Hereditary motor and sensory neuropathy (HMSN) Ia with cerebellar hypoplasia and ataxia

Introduction: Hereditary Motor and Sensory neuropathies (HMSN) are common inherited diseases with marked variability in phenotypic expression. In the past classification and diagnosis relied on clinical and electrophysiological features. Today molecular analysis of known mutations can establish diagnosis of HMSN. A duplication in the PMP-22-Gene is found predominantly in HMSN type Ia. It has been shown however, that certain mutations could cause different clinical entities.

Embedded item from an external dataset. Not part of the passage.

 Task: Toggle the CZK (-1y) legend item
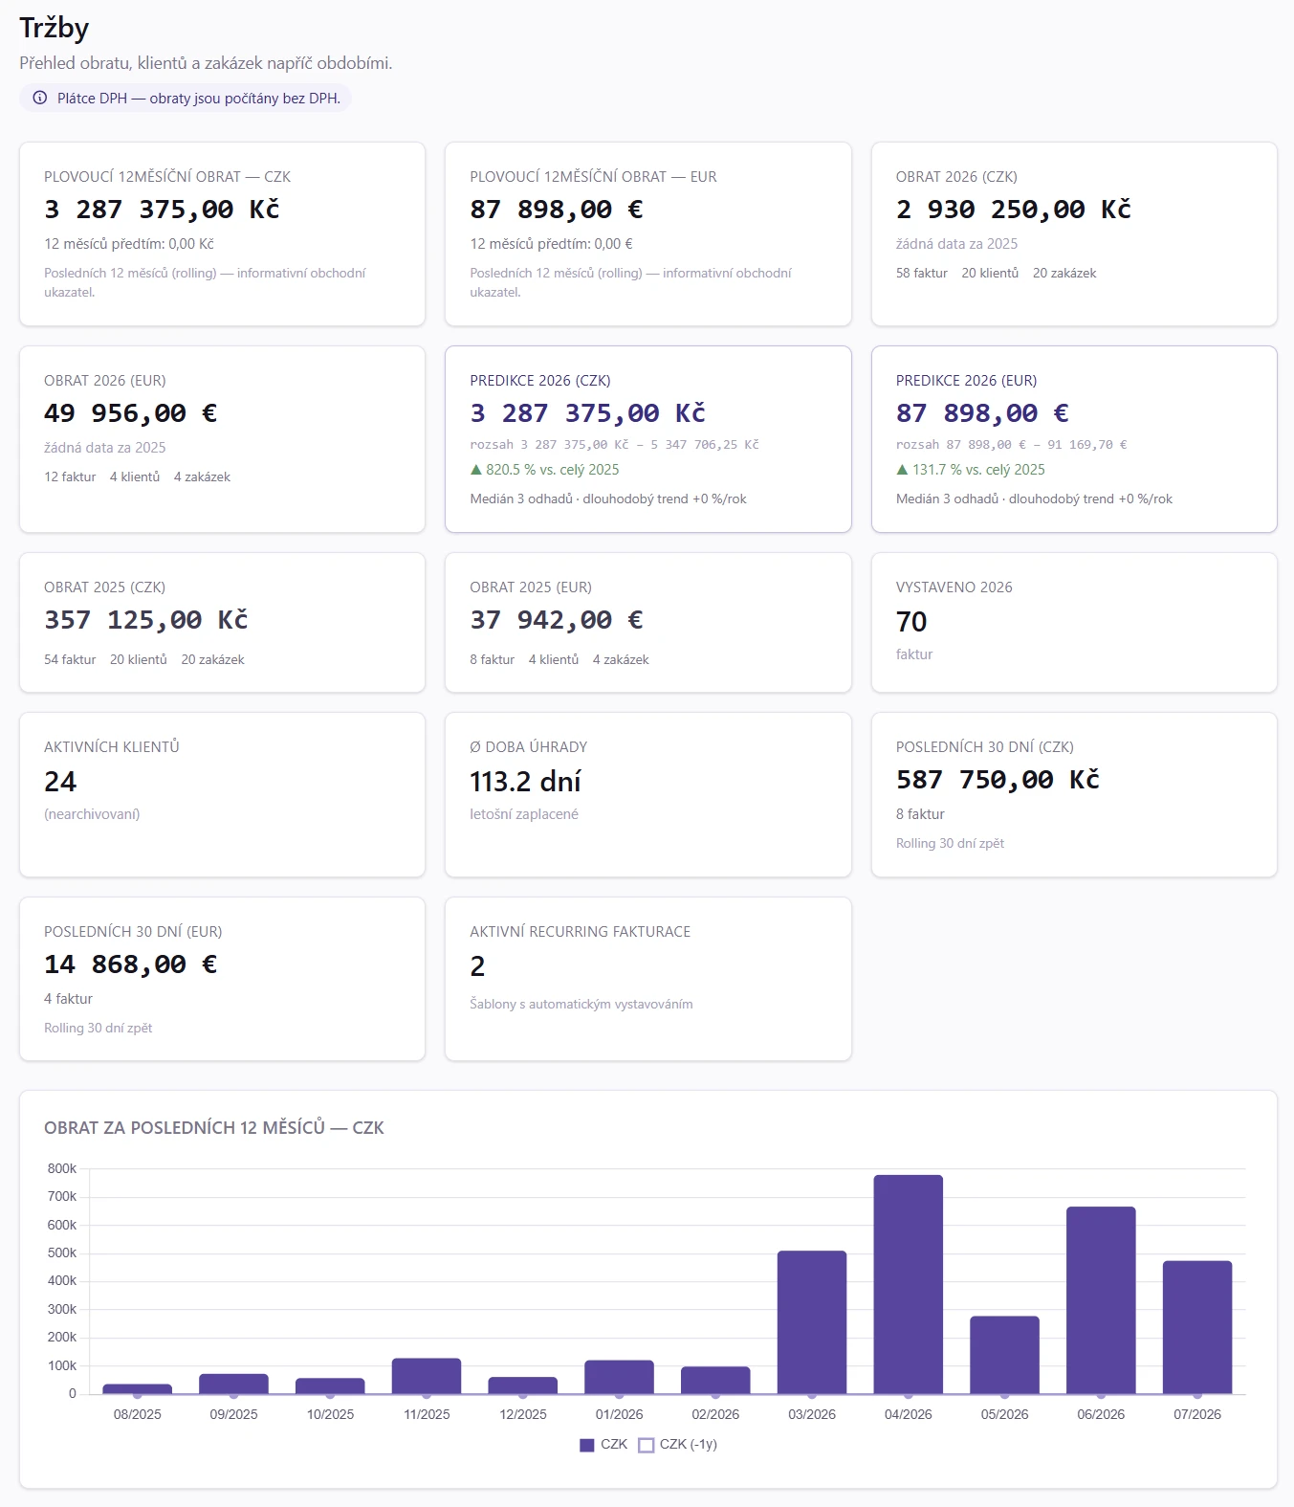tap(677, 1445)
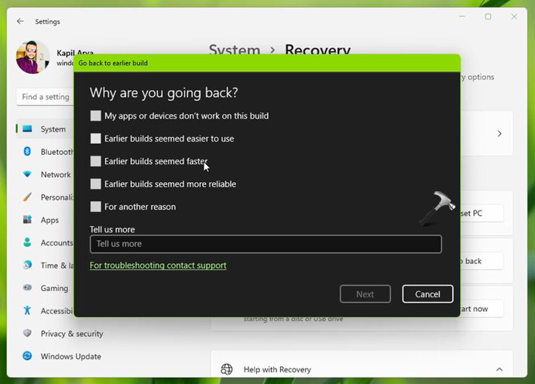Select the Windows Update icon

pyautogui.click(x=27, y=356)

Case Report: We report the case of an 8-year-old boy presenting with cerebellar symptoms like moderate ataxia and oculomotoric apraxia. The MRI showed a hypoplasia of the cerebellum. His mental development was normal. Examination revealed weakness of dorsiflexion of the feet, an atrophy of distal lower limbs and an absence of deep tendon reflexes. In addition the boy’s mother exhibited marked symmetrical pes cavus. Motor nerve conduction velocity was slowed in the mother (ulnar nerve 19,6 m/s) and the patient (tibial nerve 12,0 m/s and ulnar nerve 14,0 m/s).

Molecular analysis revealed a duplication of the peripherial Myeline-Proteine-Gene (PMP-22-Gene) in both patients confirming the diagnosis of HMSN Ia. Further studies excluded common disorders characterized by cerebellar symptoms (Friedreich ataxia, Ataxia teleangiectasia and Congenital disorders of Glycosylation).

Conclusion: HMSN Ia very rarely is associated with cerebellar symptoms. Despite the evidence of cerebellar hypoplasia with presumed pure cerebellar ataxia, motor nerve conduction studies should be undertaken to rule out HMSN. This case is an example for the phenotypic variability of these diseases.

Keywords: HMSN I, PMP-22-gene, ataxia, cerebellar hypoplasia